Par un mémoire en défense, enregistré le 22 août 2025, le préfet de la Gironde conclut au non lieu à statuer et au rejet des conclusions présentées sur le fondement de l’article L. 761-1 du code de justice administrative.
Il fait valoir que :
— un récépissé valant autorisation de travail valable jusqu’au 25 mars 2026 a été délivré au requérant ;
— la fabrication du titre de séjour a été lancée.
Par un mémoire, enregistré le 26 août 2025, M. A se désiste de ses conclusions aux fins d’injonction et maintient ses conclusions relatives aux frais du litige.

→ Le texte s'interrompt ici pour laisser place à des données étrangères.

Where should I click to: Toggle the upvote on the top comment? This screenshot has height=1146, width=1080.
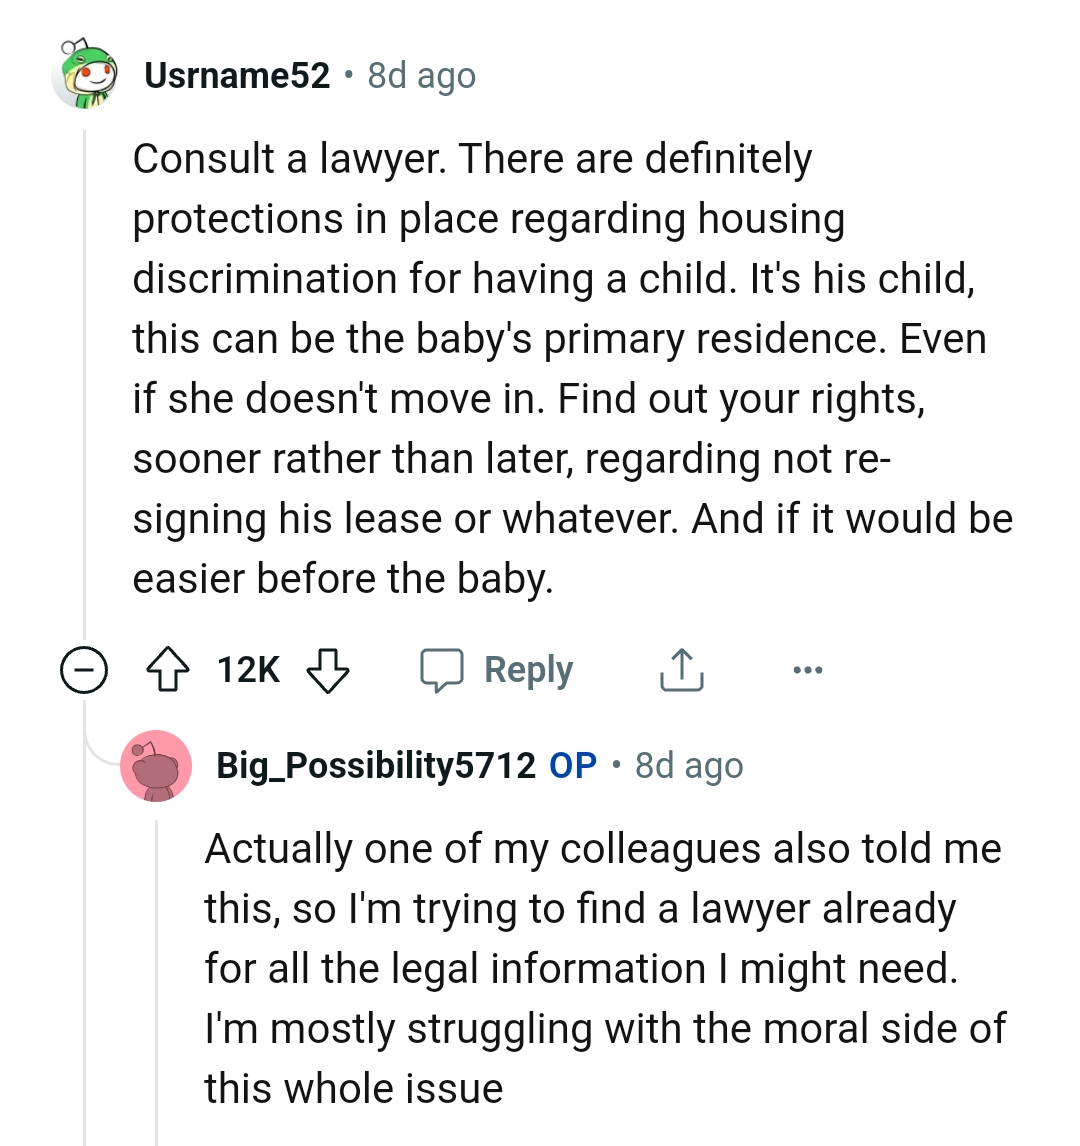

Vu les autres pièces du dossier.
Vu :
— le code de l’entrée et du séjour des étrangers et du droit d’asile ;
— la loi n° 91-647 du 10 juillet 1991 ;
— le code de justice administrative.
Considérant ce qui suit :
1. M. B A, ressortissant marocain, né le 7 avril 1987, demande au juge des référés d’enjoindre au préfet de la Gironde de procéder à l’instruction de son dossier et de lui remettre un récépissé.
Sur l’admission provisoire à l’aide juridictionnelle :
2. Aux termes de l’article 20 de la loi du 10 juillet 1991 modifiée relative à l’aide juridique : « Dans les cas d’urgence, () l’admission provisoire à l’aide juridictionnelle peut être prononcée soit par le président du bureau ou de la section compétente du bureau d’aide juridictionnelle, soit par la juridiction compétente ou son président () ».
3. En raison de l’urgence liée à la procédure de référé, il y a lieu d’admettre provisoirement M. A au bénéfice de l’aide juridictionnelle en application de ces dispositions.
Sur les conclusions présentées au titre de l’article L. 521-3 du code de justice administrative :
4. Aux termes de l’article L. 521-3 du code de justice administrative : « En cas d’urgence et sur simple requête qui sera recevable même en l’absence de décision administrative préalable, le juge des référés peut ordonner toutes autres mesures utiles sans faire obstacle à l’exécution d’aucune décision ». Le juge peut, dans le cadre de son office, donner acte d’un désistement.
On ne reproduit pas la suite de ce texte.